PROFILESCAN

Table of Contents

FUNCTION

DESCRIPTION

OUTPUT

FUNCTION [ Top | Next ]

ProfileScan uses a database of profiles to find structural and sequence motifs in protein sequences.

DESCRIPTION [ Previous | Top | Next ]

See the Profile Analysis Essay for an introduction to associating distantly related proteins and finding structural motifs.

ProfileScan uses the method of Gribskov et al. (CABIOS 4(1); 61-66 (1988)) to find structural and sequence motifs in protein sequences. These motifs are represented as profiles in a library. ProfileScan aligns each profile motif to the sequence, and displays all alignments between the profile and sequence that have a normalized score above a set threshold. Because more than one alignment between a sequence and a particular motif can be found, each repeat of a duplicated structure (such as the zinc finger motif) can be presented.
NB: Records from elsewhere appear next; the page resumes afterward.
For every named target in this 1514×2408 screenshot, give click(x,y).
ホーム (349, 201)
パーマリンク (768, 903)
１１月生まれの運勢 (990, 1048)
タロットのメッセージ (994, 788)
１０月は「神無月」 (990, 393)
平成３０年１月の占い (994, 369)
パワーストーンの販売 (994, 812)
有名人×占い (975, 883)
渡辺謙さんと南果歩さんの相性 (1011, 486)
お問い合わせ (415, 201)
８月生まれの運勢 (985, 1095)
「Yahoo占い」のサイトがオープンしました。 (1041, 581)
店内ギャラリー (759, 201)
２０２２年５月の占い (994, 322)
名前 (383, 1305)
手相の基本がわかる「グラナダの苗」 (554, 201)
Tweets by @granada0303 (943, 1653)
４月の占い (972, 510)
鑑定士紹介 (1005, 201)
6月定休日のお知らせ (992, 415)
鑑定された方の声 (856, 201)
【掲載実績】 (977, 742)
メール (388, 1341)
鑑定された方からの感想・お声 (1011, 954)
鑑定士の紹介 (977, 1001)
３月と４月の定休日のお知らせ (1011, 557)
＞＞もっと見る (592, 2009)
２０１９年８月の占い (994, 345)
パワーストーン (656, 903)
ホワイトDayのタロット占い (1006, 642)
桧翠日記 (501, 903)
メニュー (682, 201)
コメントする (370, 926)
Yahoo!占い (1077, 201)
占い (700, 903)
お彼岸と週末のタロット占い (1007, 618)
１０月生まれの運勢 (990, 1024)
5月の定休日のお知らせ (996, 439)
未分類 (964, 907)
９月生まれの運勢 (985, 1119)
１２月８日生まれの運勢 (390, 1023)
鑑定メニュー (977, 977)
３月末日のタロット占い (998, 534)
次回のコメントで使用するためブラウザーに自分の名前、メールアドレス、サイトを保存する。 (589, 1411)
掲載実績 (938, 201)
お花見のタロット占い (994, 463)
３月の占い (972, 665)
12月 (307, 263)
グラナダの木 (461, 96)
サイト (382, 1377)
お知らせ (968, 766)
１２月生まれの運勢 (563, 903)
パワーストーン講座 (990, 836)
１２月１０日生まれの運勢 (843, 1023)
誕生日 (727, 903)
OUTPUT [ Previous | Top | Next ]

Here is some of the ygbyad.scan output file:


 PROFILESCAN of : ygbyad  check: 5237  from: 1  to: 1392

P1;YGBYAD - L-aminoadipate-semialdehyde dehydrogenase (EC 1.2.1.31) - yeast
 (Saccharomyces cerevisiae)
N;Alternate names: alpha-aminoadipate reductase; protein YBR0910; protein
 YBR115c
C;Species: Saccharomyces cerevisiae
C;Date: 31-Dec-1991 #sequence_revision 31-Dec-1991 #text_change 12-Dec-1997
C;Accession: JU0448; S48279; S45983; A25815; S37810; S25367; S34171; S44694
R;Morris, M.E.; Jinks-Robertson, S. . . .

 Compare to profile library: GenRunData:profilescan.fil

 ..
--------------------------------------------------------------------------------
 Profile: profiledir:amp_binding.prf
   Gap weight:  4.50     Gap Length weight:   0.05
   Ave match:   0.12     Ave mismatch     :  -0.10
(Peptide) PROFILEMAKE v4.40 of: 0455.Msf2{*}  Length: 59
  Sequences: 28  MaxScore: 15.35  December 2, 1992  01:06
This profile is derived from PROSITE release 10.0 and has been tested
by a database search against SWISS-PROT release 26.0.  A comparison
of the SWISS-PROT annotation and the results of the database search
follows.  For further information about this motif, consult the . . .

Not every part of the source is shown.